**EXERCISE OBJECTIVE**
For each line below with the word "level", write out a copy.

[Collected data entries]
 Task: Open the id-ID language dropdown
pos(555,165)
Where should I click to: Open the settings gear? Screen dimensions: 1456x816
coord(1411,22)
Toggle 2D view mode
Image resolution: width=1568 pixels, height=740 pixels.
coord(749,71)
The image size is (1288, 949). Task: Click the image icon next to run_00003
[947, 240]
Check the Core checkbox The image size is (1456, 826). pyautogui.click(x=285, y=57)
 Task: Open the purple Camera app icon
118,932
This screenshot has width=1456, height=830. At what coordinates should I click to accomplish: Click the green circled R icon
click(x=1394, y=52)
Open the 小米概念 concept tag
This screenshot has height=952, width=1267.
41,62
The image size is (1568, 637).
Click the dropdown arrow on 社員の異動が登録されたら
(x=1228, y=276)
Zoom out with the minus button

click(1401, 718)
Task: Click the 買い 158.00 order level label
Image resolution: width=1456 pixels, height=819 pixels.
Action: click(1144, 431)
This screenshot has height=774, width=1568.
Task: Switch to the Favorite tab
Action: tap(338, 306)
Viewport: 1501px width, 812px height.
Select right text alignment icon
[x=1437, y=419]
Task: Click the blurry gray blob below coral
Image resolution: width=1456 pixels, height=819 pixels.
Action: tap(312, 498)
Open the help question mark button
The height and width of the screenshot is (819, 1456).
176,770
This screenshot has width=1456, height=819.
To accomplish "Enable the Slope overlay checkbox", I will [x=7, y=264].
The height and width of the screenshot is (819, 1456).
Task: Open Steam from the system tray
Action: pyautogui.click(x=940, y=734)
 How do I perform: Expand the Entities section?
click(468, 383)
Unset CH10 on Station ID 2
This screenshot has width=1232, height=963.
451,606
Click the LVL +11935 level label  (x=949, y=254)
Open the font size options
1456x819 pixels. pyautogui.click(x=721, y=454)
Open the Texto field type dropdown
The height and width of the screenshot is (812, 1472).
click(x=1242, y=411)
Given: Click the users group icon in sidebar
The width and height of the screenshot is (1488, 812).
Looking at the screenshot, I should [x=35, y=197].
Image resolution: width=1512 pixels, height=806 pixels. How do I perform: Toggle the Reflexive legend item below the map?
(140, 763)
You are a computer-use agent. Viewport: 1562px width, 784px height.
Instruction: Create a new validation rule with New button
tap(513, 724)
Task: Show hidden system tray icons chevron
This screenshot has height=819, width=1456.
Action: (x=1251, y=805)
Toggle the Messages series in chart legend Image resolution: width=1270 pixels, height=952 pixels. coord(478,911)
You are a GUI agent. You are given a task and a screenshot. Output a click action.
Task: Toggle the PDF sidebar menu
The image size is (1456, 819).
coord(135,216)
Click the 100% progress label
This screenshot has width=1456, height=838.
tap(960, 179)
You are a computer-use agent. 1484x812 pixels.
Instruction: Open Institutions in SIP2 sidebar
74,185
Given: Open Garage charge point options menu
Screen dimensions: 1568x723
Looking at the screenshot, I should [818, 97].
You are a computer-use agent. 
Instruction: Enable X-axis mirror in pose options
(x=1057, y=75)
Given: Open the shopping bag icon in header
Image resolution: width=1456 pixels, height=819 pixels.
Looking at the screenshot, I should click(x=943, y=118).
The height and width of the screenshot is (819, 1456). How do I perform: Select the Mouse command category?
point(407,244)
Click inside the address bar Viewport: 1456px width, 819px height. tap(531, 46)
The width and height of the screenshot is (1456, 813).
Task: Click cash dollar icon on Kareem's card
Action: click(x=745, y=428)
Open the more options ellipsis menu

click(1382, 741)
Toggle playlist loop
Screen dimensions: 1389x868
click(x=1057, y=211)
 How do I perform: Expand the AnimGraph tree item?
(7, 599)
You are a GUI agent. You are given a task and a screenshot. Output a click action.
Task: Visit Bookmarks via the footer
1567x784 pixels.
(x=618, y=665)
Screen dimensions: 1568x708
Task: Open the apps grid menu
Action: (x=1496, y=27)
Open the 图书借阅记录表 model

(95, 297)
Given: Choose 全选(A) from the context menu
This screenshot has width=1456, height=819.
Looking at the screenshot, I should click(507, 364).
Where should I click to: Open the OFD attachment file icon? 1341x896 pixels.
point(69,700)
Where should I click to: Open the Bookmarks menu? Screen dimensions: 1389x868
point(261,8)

**RESULT OF THE EXERCISE**
Task: Click the 買い 158.00 order level label
Click the LVL +11935 level label  (x=949, y=254)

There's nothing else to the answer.